As at end-Q3 2017, there was a total supply of 35,022 uncompleted private residential units (excluding ECs) in the pipeline with planning approvals, lower than the 35,423 units at end-Q2 2017. (Out of these figures, 16,031 units remained unsold as at end-Q3 2017, an increase from the 15,085 units at end-Q2 2017.)
After adding the supply of 7,254 EC units in the pipeline, there were 42,276 units in the pipeline with planning approvals. Of the EC units in the pipeline, 1,147 units remained unsold. In total, 17,178 units with planning approvals (including ECs) remained unsold.
Based on the expected completion dates reported by developers, 6,006 units (including ECs) will be completed in the fourth quarter of 2017. Another 11,519 units (including ECs) are slated for completion in 2018.

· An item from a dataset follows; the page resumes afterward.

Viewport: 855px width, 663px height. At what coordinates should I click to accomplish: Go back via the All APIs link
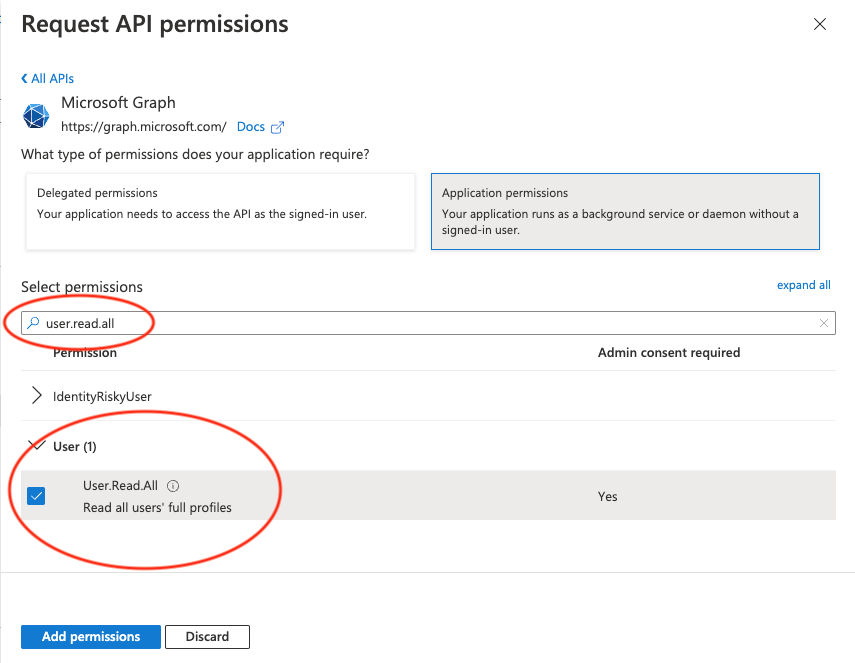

Savills Singapore research head Alan Cheong noted that sentiments on the ground have already been firming up for a few quarters. He expects URA's private home price index to post quarter-on-quarter increases for the next four quarters "within the 0.5 per cent to less than one per cent range, driven both by improving sentiments on the buy side and production cost-push pressures on the supply side".
ERA Realty Network key executive officer Eugene Lim, too, said: " Home buyers need not be overly worried that prices will see a robust spike, as the market recovery is expected to be gradual."
Although Singapore's economy is expected to grow by almost 3 per cent this year, "developers and sellers would also have to be mindful that buyers' purchasing power remains tied to their income, due to the Total Debt Servicing Ratio (TDSR) as well as the lower loan quantum that can be granted by the banks for second and subsequent property purchases".
"The ABSD (additional buyer's stamp duty) and SSD (seller's stamp duty) regime remain in place," he added.
He expects URA's price index to move sideways, possibly between zero per cent to one per cent increase for the whole 2017, much less than the 3.1 per cent decline in 2016.